Tesla workers at a plant in Buffalo, New York, on Tuesday announced a campaign to form what would be the electric car company’s first union, setting up a potential clash with CEO Elon Musk.

Workers in Tesla’s Autopilot division emailed a letter Tuesday to management announcing their intent to unionize and asking the company to stay neutral in the campaign.

The Autopilot union has roughly 800 workers, who analyze data to help the car’s self-driving software, and about 1,600 in the Buffalo plant overall, according to an organizer with the campaign. 

“This is really only a fight to make a good job better,” Keenan Lasch, one of the campaign’s organizers, said in a statement announcing the union drive. “We are paid far less than the national average for our job title and have next to no sick time. We are only asking for a seat in the car that we helped build.”

Claims of excessive monitoring

Other organizers said workers in Tesla’s Buffalo plant face heavy monitoring and sometimes don’t have time for bathroom breaks because they are tracked so closely. 

“We give so much of ourselves and our lives to our workplace, and for as much as we provide for the company, we deserve to have the company provide for us, too,” another worker, Alexis Hy, said in the announcement. 

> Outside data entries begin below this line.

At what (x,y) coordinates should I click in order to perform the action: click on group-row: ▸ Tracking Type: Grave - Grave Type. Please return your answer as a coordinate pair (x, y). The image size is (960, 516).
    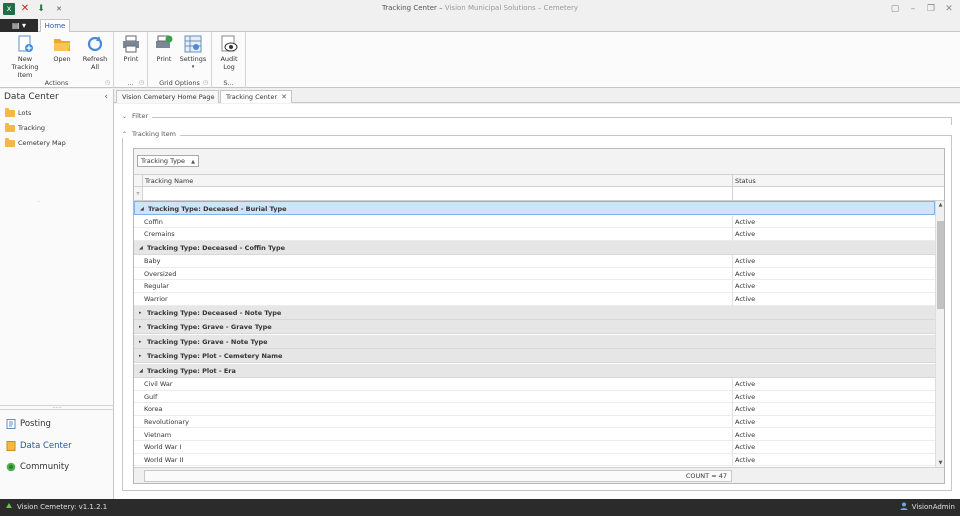
    Looking at the image, I should click on (534, 328).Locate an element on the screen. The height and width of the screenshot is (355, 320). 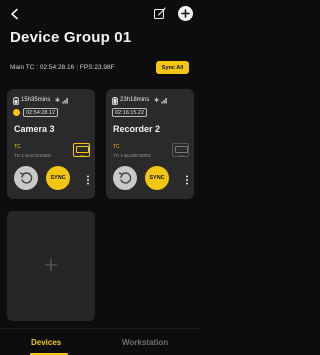
device-timecode: 02:54:28.12 is located at coordinates (41, 112).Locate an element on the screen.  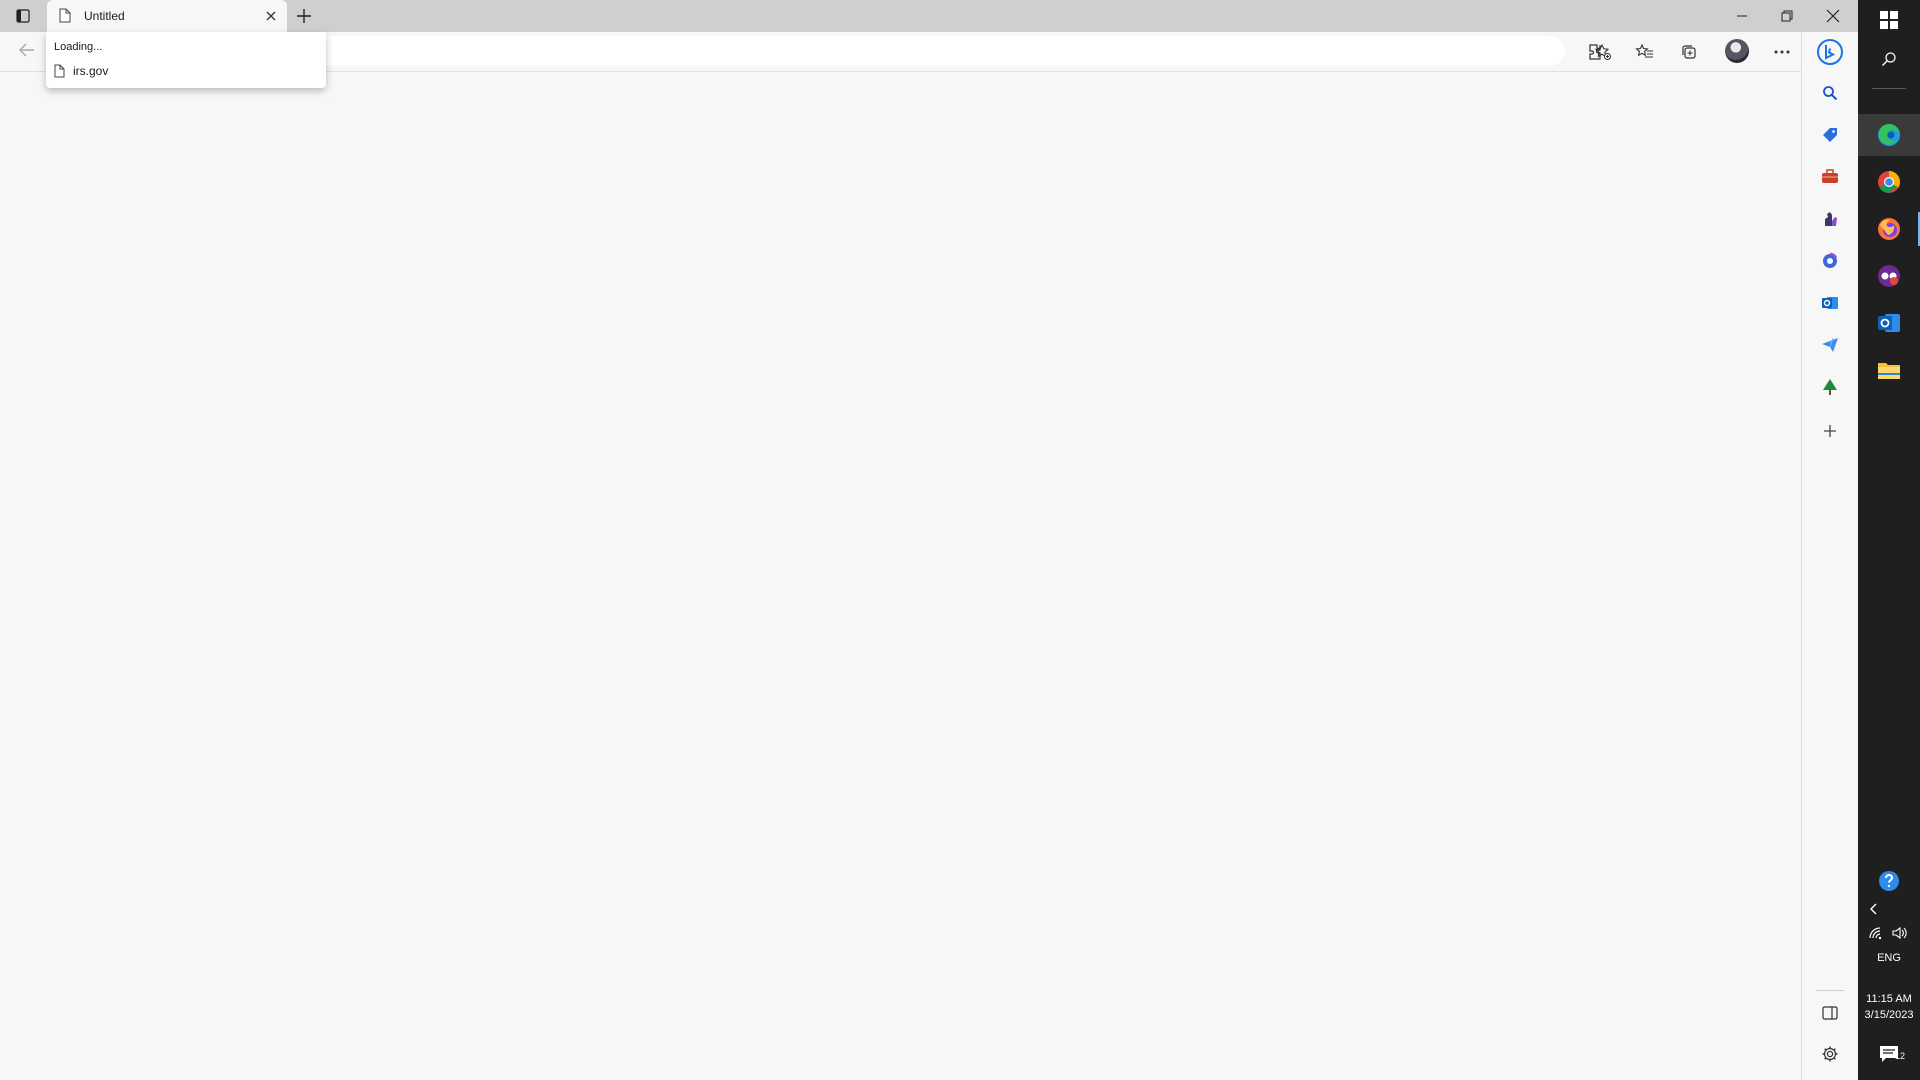
collections-icon is located at coordinates (1689, 52).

The Tesla workers are seeking to join Workers United, a new union that has organized hundreds of Starbucks stores in the past year, starting with a Starbucks in Buffalo — a few miles from the Tesla store. The workers are being helped in the effort by Jaz Brisack, one of the leaders of the Starbucks union who resigned last fall, saying the coffee chain forced her out in retaliation for her union activity.

Tesla did not immediately respond to a request for comment.

Musk not a fan 

The effort is likely to face uphill battle at Tesla, where Musk has made clear his disdain for unions. 

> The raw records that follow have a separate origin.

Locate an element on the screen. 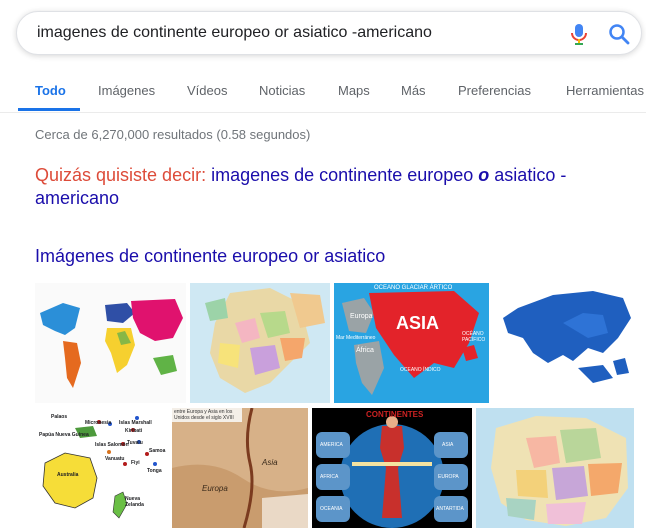  search-box is located at coordinates (329, 33).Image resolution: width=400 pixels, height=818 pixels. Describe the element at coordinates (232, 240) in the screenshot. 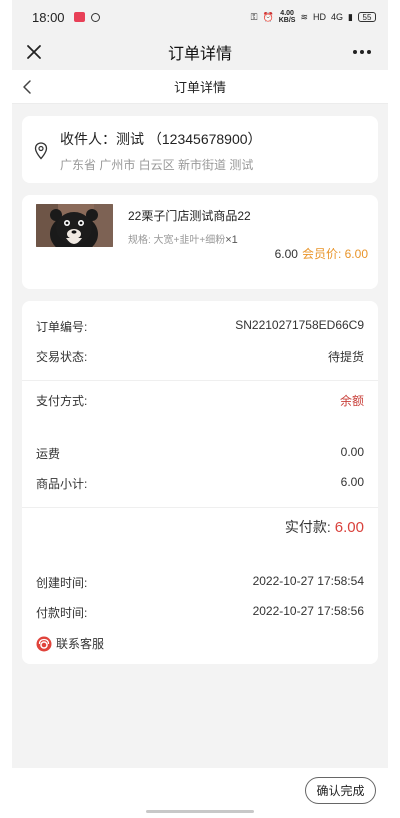

I see `product-quantity: ×1` at that location.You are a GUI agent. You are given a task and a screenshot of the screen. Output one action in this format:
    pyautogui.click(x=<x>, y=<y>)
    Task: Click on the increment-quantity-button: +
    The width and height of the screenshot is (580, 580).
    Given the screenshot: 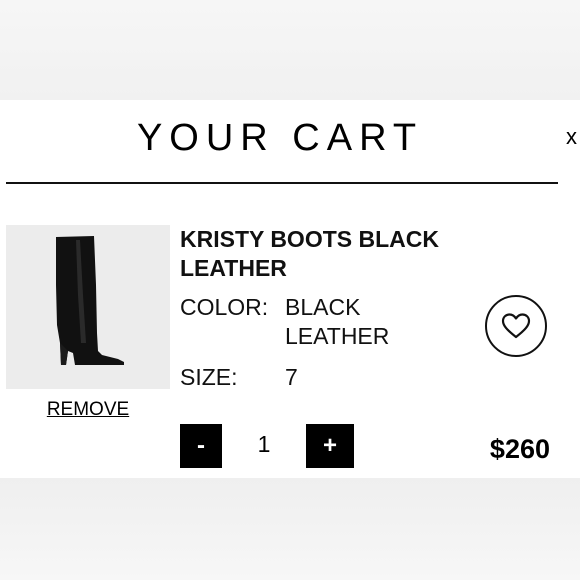 What is the action you would take?
    pyautogui.click(x=330, y=446)
     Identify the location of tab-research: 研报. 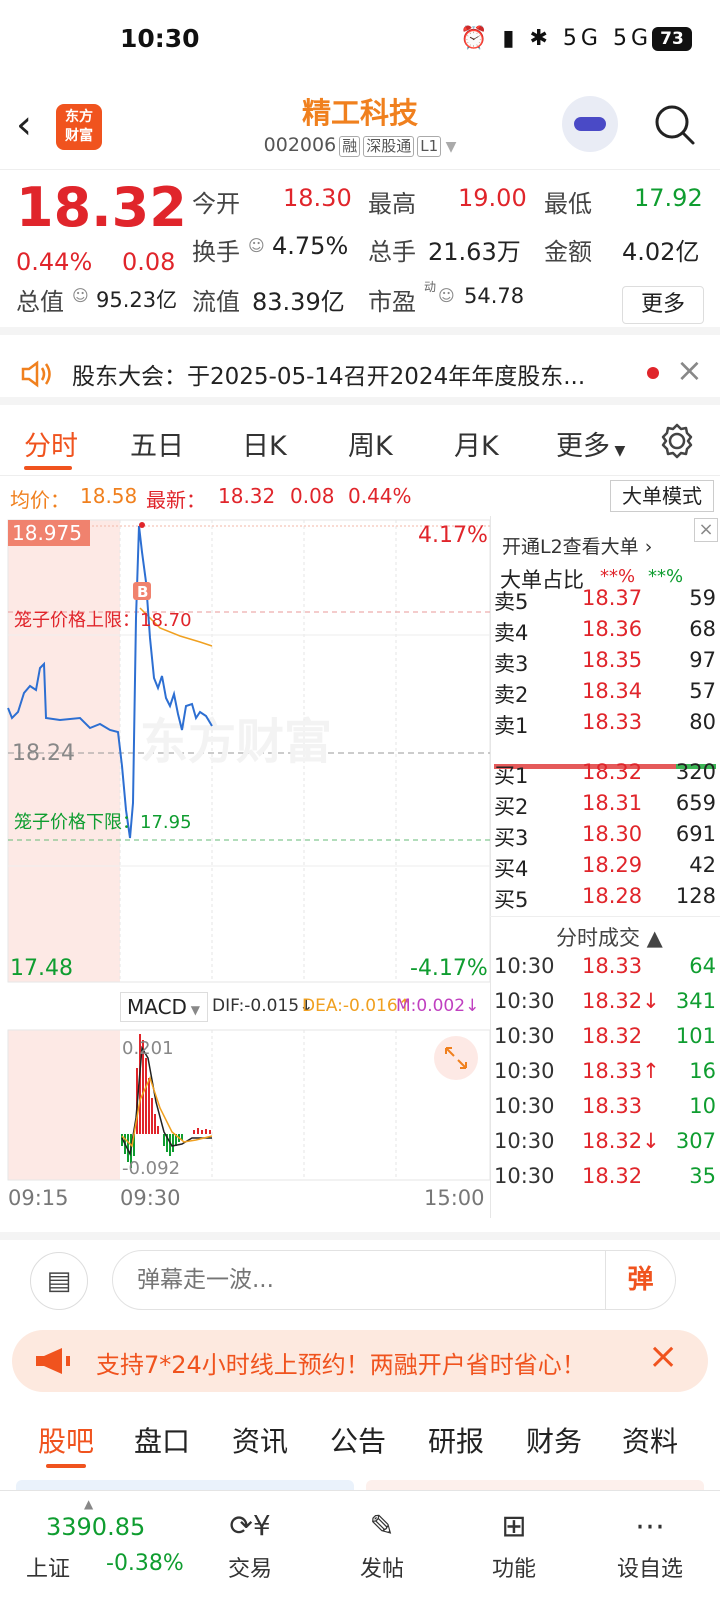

“A union is just another corporation” the billionaire CEO tweeted last year, claiming at the time that if workers at the California plant unionized they would lose stock options

The National Relations Labor Board’s chief prosecutor in 2022 charged that Tesla illegally silenced workers in Florida by telling them not to discuss pay or another worker’s firing, which would be against federal labor law.

A previous effort to organize the Buffalo facility and a union drive in Tesla’s factory in Fremont, California, both fizzled. Tesla was found by the labor board to have illegally coerced some Fremont workers, although the company is appealing that ruling.